Establish a Routine For Your Child’s Teeth
Once you start your child on brushing, you’ll want to stick to the routine. Even if they put up a fight. If you know they will get grumpier and protest brushing just before bed, have them do it a little earlier and just don’t let them have anything to eat or drink after. If they get used to the routine, it will get easier with time. They will know to brush their teeth before bed and to do it as soon as they wake up. You can start helping them brush their teeth around two, but you might have to keep it up until around age six. Around then, they should be able to try it without your help. And they might not get the hang of brushing and flossing until age ten. Hang in there; it’ll pay off in the long run!

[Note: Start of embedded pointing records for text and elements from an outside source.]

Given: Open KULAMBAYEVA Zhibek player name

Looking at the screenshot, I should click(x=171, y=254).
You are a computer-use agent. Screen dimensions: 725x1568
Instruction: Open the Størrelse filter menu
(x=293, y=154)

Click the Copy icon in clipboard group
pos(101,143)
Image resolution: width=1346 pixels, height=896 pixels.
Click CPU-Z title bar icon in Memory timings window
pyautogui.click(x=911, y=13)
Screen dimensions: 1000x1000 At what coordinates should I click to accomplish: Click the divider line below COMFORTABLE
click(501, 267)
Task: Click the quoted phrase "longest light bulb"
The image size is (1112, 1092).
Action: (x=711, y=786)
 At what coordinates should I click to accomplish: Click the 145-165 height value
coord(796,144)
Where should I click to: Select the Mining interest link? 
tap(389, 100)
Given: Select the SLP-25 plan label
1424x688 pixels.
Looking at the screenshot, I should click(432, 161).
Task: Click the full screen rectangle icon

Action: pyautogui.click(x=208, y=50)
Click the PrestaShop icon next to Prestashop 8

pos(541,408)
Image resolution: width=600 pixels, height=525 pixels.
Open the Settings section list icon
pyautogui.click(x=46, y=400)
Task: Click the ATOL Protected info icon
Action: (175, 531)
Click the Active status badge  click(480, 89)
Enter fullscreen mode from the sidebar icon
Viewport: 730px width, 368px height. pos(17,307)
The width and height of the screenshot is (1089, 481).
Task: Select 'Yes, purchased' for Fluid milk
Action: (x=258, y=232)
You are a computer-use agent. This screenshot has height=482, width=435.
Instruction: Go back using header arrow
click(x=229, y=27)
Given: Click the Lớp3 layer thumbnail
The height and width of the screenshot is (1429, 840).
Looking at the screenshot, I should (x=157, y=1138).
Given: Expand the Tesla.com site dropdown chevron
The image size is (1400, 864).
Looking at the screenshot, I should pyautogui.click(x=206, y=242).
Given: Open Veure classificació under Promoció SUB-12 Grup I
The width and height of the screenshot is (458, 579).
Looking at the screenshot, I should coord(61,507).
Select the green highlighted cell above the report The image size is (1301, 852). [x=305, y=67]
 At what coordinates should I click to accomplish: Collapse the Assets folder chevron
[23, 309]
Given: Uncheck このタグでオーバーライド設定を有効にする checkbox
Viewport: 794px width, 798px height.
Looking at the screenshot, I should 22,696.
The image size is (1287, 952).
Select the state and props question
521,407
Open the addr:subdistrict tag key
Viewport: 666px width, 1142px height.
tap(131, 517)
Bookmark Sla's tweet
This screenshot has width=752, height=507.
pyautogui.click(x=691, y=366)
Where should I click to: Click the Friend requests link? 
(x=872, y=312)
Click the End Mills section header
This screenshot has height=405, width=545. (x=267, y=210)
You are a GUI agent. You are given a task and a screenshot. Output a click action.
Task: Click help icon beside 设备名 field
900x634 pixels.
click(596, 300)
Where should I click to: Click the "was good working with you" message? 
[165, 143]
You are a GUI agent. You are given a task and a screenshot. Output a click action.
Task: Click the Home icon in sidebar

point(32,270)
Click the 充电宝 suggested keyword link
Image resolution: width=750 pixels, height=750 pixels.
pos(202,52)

Try To Keep Them Motivated
Some children can be motivated by a sticker when they are younger, so a gold star chart will work. Others might get an allowance or a special toy when they are good. These can all be used to motivate your child and give them an incentive to adhere to their routine. If they have a chart for chores, you may want to add that in the list. Anything you can do to keep them on track is going to be helpful. There will be plenty of days they will need coaxing. You’ll want to try to keep those to a minimum.
Have A Dentist Look At Your Child’s Teeth
It is recommended that your child sees a dentist before they are a year old. They can give you more advice on oral care for your baby and what you should avoid. They will also give you a good idea of when teeth will be exposed, how to keep them straight and healthy and what kind of schedule to keep so that your dentist can keep you on the right path for your child’s teeth. Keeping the recommended appointments will help prevent damage to teeth, and it will ensure that your dentist is kept informed of any changes. The earlier you catch tooth decay and misaligned teeth, the easier they will be to correct.
A child’s teeth need special attention, and you want to make sure that you give it all it needs early on. This will make oral hygiene easier later on. The best way to get the regiment that is best for your child’s teeth is to see a professional and follow the plan you put together. Your child’s teeth are vital and making sure that you reign in oral care early is essential. You can learn more about it here . You want to ensure the message is clear: oral care is crucial and can be as easy as a daily habit. Once they understand how easy it can be and how severe it is, it will become more of a priority.